Begin Page
But it was from the children that we learned most of our songs — “Christ was Born in Bethlehem,” from Edna Feltner, “Oh Ye Young, Ye Gay, Ye Proud,” from little Ninnie Wells, “Little Mohee,” from Elvie Lewis, “Tom Boleyn,” from Henry Harris. And most all, songs from the Ritchies.  Sabrina [Sabrina Ritchie], Uncle Jason‘s daughter [Jason Ritchie, was first cousin to Jean Ritchie’s father]  and our weaving teacher, taught us “The LIttle Devils,” and “Nottamun [sic] Town,” and “The Wife Wrapt in Wether’s Skin.”  May [Ritchie Deschamps] taught us “The Little Family.” Truman [Ritchie] led us in “Going to Boston,” and “Cedar Swamp.” Every Ritchie that came our way — they alternated between the Hindman and the Pine Mountain Schools and of the 14 [children] we drew May and Raymond and Truman and Kitty and Patty and Jewel — they all made contributions to our repertoire. When Jean was born, the two older sisters who had to go home and help were considerably put out at the interruption to their schooling. No doubt they have since become reconciled. [See: Ritchie, Jean. Singing Family of the Cumberlands, 1955, for more details on the Ritchie family.]

One could almost always hear a tune somewhere on the school grounds — in the vegetable garden, around the barn, in the kitchen or the workshop. Even the smallest child at his job of setting out the water pails to sun could be heard chanting. “God … bless them pretty women, I wish they were mine,” We sang in groups around the fireplace on winter evenings, and in the big dining room after supper, and whenever school “took up.” Finally the day came when we had so many songs that we needed a master copy, so there was one typescript kept for reference in the office. Oral tradition still went on, but we were beginning to “handle the pen.”
End Page
Begin Data provided
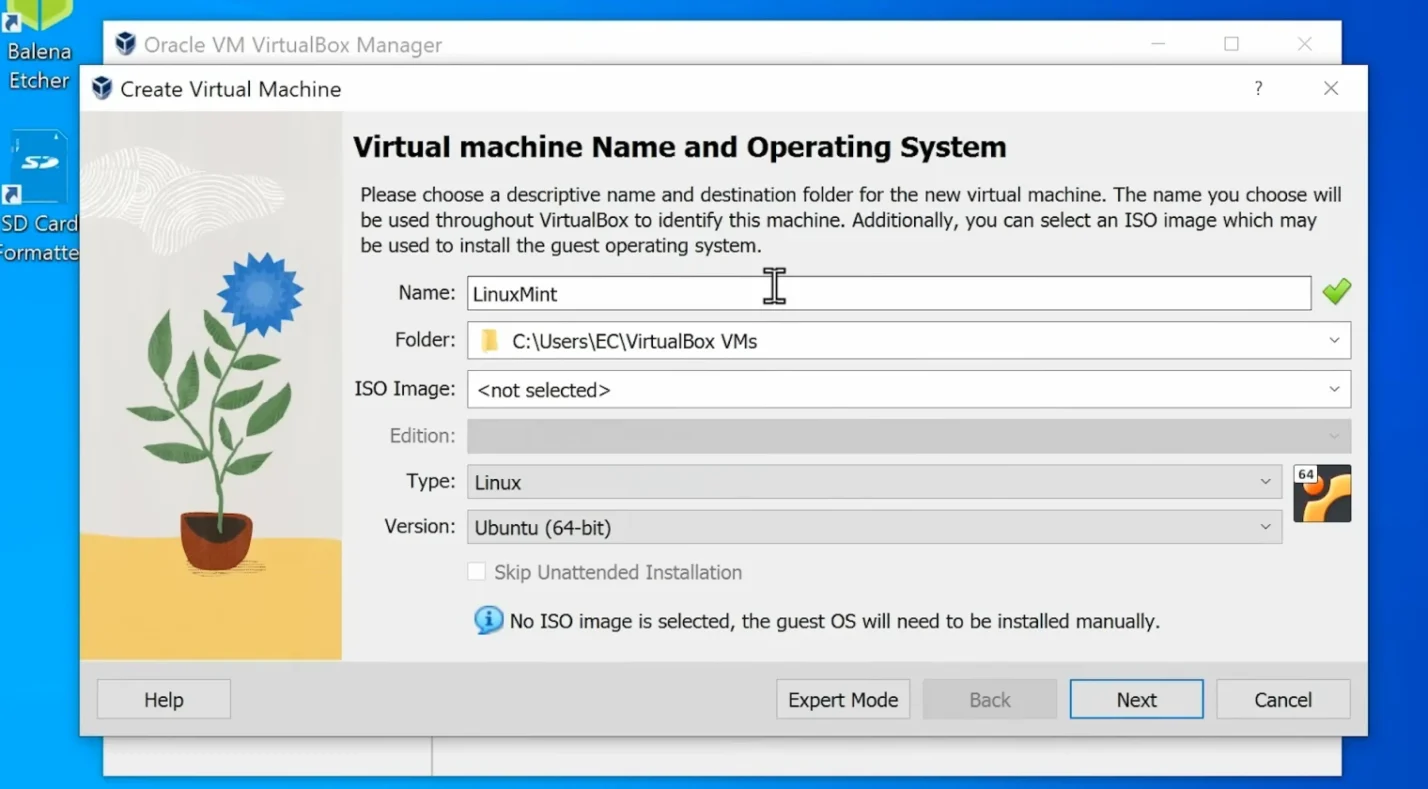Click inside the Name input showing LinuxMint

point(700,293)
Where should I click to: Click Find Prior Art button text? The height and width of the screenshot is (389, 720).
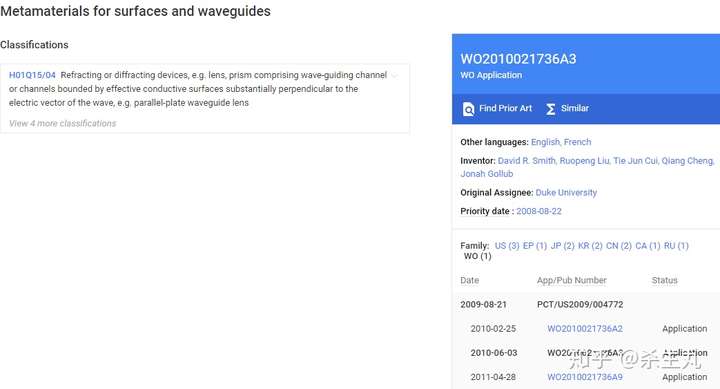(x=505, y=108)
End Data provided
● **The problem**: Resume the recollection of singing at the school from where it stops, keeping its first-person plural voice.

● **Answer to the problem**:
The next inevitable stage was the printing of about 115 songs in little books, so that the boys and girls who were now coming more from the radio-bitten mining towns than from the country farms might have their disappearing inheritance returned to them. Perhaps a quarter of the book [The Pine Mountain Song Book and Other Ballads, 1923] was given over to local songs, many more were from the larger Appalachian community, for collectors had now come among us, nearly all of them were folksongs in the British if not the American tradition. We printed no tunes, for those we could carry in our heads. And then, over-enthusiastically perhaps, we printed a few of the choicest, oldest ones for our contributors. We were soon reminded by soe of them that “Little Matthy Grove,” and “Pretty Polly,” were indeed devil’s ditties, and I am afraid we lost some subscriptions.

In the halcyon days before we began to write down our songs, came the collectors. In 1916 we were visited by Loraine Wyman [Folklorist and singer] and Howard Brockway [American composer] who had written that if they found three good songs they would feel reward for their trip. Out of what they did gather, just around Pine Mountain in three weeks, they published 45.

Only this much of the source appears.